Stored records

= Beginning of Section =

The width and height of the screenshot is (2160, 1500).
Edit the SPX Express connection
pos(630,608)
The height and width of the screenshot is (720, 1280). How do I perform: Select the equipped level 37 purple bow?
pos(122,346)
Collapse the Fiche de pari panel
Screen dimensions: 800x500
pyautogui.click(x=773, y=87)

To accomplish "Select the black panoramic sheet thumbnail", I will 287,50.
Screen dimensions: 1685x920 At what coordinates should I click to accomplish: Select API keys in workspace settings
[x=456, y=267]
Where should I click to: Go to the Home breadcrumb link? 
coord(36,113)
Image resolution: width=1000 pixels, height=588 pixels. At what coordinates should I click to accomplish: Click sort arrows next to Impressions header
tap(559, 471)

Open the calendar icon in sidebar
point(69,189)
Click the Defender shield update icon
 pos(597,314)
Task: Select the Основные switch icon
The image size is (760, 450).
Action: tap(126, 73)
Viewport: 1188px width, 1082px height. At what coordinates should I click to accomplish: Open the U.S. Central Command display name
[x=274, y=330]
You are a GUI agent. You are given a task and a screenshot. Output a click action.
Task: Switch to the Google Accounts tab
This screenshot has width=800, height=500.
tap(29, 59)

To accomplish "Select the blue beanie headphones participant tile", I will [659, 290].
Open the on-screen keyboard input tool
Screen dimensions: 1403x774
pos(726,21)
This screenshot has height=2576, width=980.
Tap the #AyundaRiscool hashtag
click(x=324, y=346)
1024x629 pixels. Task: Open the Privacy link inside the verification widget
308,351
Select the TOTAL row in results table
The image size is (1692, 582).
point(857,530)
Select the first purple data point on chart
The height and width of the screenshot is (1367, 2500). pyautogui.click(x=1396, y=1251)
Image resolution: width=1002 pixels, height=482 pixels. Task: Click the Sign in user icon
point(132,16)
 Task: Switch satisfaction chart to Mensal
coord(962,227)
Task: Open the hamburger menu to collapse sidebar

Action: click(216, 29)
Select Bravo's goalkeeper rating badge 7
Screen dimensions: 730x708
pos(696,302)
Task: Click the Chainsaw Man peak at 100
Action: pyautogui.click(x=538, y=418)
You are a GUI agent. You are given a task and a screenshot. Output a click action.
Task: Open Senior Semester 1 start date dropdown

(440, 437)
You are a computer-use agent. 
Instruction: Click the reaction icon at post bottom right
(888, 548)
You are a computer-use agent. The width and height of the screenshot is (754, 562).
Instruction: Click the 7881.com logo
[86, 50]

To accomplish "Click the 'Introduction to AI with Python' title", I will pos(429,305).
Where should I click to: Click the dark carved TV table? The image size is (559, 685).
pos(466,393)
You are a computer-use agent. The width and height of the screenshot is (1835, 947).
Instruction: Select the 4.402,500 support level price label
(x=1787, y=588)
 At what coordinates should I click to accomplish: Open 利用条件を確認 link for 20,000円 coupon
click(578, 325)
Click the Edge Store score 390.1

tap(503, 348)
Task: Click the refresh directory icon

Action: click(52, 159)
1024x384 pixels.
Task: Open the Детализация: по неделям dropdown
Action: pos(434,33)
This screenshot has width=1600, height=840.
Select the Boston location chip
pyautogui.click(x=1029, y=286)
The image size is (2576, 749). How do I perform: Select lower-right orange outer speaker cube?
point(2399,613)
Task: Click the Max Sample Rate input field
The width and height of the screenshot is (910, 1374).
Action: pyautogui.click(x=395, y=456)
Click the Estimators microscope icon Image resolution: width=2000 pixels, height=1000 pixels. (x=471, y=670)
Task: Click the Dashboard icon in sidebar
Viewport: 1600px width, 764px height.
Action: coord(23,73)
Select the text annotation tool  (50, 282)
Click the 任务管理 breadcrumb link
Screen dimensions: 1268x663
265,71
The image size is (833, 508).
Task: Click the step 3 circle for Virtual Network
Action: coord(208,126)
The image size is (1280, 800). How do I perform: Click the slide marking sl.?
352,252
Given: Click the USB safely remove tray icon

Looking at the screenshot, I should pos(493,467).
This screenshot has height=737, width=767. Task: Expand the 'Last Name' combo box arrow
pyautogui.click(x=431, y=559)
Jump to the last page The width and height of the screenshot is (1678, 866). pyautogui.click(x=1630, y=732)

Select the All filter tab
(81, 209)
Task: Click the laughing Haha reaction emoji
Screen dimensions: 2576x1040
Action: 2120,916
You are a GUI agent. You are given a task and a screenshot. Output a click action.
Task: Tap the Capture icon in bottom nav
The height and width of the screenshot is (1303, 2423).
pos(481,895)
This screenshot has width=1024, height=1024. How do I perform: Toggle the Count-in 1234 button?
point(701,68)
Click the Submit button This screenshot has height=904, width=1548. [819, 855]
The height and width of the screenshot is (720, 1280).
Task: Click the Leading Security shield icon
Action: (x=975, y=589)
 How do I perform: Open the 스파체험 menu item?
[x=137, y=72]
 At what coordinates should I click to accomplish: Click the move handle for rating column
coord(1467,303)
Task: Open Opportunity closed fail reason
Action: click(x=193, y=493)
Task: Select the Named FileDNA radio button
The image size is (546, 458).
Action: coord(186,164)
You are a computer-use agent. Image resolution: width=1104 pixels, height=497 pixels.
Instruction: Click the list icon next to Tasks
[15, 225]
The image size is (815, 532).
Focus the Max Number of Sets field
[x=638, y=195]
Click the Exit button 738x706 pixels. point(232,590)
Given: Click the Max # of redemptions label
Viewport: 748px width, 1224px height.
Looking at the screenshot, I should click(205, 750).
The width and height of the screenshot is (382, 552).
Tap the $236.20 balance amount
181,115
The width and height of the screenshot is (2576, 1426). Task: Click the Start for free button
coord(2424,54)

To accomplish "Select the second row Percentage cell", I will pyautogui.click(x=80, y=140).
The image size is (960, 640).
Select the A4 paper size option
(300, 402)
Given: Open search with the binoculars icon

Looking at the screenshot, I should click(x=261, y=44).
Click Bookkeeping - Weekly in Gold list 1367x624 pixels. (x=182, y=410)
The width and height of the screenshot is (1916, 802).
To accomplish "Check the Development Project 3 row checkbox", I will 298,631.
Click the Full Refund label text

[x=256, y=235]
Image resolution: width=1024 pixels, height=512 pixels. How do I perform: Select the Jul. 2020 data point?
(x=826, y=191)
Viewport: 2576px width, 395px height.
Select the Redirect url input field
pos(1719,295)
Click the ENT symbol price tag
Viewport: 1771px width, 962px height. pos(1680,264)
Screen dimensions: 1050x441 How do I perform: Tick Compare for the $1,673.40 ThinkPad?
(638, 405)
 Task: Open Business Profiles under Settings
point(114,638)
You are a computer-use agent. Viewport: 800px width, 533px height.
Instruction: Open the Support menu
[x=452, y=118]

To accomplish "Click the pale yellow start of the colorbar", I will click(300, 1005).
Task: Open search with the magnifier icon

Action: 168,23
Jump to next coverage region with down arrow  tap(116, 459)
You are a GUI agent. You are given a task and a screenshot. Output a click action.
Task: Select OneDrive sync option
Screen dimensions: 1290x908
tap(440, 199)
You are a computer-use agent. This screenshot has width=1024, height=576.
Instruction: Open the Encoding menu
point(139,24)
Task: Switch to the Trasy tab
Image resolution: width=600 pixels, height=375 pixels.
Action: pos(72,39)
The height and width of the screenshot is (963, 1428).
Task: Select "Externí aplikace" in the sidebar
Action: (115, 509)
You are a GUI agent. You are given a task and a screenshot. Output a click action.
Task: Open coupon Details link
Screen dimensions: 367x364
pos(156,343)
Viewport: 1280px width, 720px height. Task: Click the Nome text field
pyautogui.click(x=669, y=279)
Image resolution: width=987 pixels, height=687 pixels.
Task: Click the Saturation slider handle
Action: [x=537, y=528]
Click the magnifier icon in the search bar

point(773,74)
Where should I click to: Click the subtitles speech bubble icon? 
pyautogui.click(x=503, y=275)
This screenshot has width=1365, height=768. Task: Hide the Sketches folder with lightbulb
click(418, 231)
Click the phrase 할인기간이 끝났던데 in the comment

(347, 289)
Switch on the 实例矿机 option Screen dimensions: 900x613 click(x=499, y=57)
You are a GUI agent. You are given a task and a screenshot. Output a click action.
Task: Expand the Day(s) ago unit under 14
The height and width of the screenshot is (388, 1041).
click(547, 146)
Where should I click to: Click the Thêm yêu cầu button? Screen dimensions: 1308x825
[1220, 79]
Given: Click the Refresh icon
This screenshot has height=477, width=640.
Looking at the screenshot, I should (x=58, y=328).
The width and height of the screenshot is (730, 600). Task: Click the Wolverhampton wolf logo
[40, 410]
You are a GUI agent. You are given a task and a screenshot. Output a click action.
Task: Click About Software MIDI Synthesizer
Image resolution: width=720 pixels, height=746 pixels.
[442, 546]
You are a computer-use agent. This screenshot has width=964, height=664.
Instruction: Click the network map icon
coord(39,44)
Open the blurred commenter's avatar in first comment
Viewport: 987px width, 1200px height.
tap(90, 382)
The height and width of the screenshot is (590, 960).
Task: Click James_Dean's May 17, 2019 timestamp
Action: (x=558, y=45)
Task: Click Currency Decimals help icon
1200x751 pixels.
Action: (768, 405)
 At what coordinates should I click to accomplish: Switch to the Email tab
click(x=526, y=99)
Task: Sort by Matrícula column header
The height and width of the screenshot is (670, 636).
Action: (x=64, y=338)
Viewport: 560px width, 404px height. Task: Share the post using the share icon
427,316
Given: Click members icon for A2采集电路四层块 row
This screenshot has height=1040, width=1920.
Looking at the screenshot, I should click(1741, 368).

= End of Section =

- _ASSIGNMENT_: Your task is to count the lines of the records that contain "computer". Answer with only that number.

- _SOLUTION FOR THIS EXERCISE_: 7